As the food and beverage industry faces rapid changes, the technology and solutions being offered is ramping up to meet processors’ growing needs. This was apparent at the ProFood Tech show, which took place April 4-6 in Chicago.

“There are three trends we are seeing in the industry,” says Vincent Michelet, VP of communications for Tetra Pak Americas. “Processors are trying to secure product quality and safety, address their sustainability agenda and do all of this at the lowest cost possible.”

Tetra Pak displayed its offerings around meeting these needs, which included its new on-the-go package formats and eBeam sterilization technology. Tetra Pak is also working with food and beverage manufacturers to bring more automation into their plants.

“We are helping them to do three things,” Michelet says, “one, how to connect all their data; two, what to do with advance analytics in managing the data; and three, communicating the data back to their workforce.”

Echoing these themes were the highlights presented from PMMI’s latest Trends in Food Processing Operations report.
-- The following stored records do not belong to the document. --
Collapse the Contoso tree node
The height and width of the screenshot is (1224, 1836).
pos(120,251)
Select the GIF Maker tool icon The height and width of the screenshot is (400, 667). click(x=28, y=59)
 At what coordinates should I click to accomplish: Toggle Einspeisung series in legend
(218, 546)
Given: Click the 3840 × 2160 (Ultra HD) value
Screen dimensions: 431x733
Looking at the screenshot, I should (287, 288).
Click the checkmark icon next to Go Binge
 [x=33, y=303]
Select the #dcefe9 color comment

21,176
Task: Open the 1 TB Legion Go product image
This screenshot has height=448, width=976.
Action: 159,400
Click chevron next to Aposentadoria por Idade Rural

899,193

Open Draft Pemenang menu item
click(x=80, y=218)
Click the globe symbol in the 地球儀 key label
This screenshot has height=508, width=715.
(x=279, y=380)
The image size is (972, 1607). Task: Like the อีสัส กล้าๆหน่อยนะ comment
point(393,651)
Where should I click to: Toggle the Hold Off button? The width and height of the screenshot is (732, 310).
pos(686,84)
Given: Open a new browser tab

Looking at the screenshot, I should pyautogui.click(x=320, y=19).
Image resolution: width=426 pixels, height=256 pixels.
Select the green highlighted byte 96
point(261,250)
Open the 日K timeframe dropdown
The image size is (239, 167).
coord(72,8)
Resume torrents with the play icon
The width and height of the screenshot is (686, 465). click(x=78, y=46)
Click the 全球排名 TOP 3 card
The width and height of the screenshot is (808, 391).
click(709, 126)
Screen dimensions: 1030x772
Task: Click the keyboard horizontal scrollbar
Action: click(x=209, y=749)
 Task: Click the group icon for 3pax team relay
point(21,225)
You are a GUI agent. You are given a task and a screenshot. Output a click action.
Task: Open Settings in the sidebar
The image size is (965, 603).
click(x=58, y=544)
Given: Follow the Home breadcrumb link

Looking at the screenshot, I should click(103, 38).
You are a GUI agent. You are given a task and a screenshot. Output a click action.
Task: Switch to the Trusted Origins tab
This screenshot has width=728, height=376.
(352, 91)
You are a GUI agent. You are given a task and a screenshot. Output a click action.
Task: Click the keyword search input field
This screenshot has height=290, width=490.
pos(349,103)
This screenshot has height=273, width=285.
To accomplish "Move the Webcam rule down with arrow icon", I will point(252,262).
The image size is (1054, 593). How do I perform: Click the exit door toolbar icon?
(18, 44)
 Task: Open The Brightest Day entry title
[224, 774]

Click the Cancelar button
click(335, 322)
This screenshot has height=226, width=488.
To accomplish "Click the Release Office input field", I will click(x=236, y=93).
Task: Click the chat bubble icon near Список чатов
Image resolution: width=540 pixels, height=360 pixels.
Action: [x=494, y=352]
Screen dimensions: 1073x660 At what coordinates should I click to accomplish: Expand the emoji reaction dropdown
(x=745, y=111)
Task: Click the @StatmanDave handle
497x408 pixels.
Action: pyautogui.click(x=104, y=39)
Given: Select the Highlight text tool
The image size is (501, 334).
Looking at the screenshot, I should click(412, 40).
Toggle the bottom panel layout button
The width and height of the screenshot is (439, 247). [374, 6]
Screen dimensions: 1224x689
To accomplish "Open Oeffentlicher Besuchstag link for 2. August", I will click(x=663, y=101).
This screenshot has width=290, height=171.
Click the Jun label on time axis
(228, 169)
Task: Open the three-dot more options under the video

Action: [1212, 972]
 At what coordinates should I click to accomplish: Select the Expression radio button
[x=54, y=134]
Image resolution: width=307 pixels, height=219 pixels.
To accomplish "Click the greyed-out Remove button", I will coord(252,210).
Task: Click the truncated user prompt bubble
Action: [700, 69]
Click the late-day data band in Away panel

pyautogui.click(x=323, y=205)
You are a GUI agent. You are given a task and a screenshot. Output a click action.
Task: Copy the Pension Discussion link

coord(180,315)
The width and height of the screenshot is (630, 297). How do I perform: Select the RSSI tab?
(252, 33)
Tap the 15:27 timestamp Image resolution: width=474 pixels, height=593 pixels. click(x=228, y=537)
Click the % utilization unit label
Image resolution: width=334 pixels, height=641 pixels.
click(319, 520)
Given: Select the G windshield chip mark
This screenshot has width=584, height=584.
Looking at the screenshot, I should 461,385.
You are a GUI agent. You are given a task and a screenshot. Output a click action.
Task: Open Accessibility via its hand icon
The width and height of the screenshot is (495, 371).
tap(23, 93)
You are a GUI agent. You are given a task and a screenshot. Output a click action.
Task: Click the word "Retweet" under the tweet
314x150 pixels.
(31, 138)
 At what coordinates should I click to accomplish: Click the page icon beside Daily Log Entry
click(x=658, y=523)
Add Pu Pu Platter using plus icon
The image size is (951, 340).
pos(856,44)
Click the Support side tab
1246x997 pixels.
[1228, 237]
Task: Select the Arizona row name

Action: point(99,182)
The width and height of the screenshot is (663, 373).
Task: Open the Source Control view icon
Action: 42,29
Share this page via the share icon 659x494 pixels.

Donna Ritson, president of DDR Communications, says the report found consumers are driving the industry trends of clean labeling, the proliferation of SKUs and new types of snack foods that blur traditional food segment lines.

However, the biggest trend on the plant floor will be the increase in automation in the next three to five years.

“Labor costs are really high, especially in industries such as meat and seafood processing,” she says, which will likely be where much of the advanced automation will be taking place.

Highlighting a similar problem, but from the other side of the industry, two former Wal-Mart directors of packaging gave their perspective of the retail market. Delkor Systems, Inc. hosted a presentation on the show floor entitled “Walmart’s Labeling and Retail Ready Packaging (RRP) Guidelines Demystified,” by Chet Rutledge, former senior director, private brands packaging, and Ron Sasine, former director, private brands packaging.

“The operational costs of stores and distribution centers are increasing,” says Sasine. “Labor costs are going up, and we see many states passing new minimum wage laws. All of this will require retailers to pay more to get product moved through that path, placed on a shelf and made ready for sale.”

Therefore, retailers will likely demand more from CPG brands in terms of how easy their packaging is to shop, stock and face in the store environment. This is why Wal-Mart developed the “Five Easies” guide for brands to consider in their packaging. These are: How easy is it to ID, how easy is it to open, how easy is it to stock, how easy it is to shop and how easy is it to dispose.